**Problem details**.
Set down the data that follows, exactly and completely.

=== Begin Enclosure ===

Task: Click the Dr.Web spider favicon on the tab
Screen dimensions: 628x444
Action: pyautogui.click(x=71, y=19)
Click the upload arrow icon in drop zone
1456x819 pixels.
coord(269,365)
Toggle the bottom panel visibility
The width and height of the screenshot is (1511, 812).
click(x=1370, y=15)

=== End Enclosure ===

**Finished exercise**.
Task: Click the Dr.Web spider favicon on the tab
Screen dimensions: 628x444
Action: pyautogui.click(x=71, y=19)
Click the upload arrow icon in drop zone
1456x819 pixels.
coord(269,365)
Toggle the bottom panel visibility
The width and height of the screenshot is (1511, 812).
click(x=1370, y=15)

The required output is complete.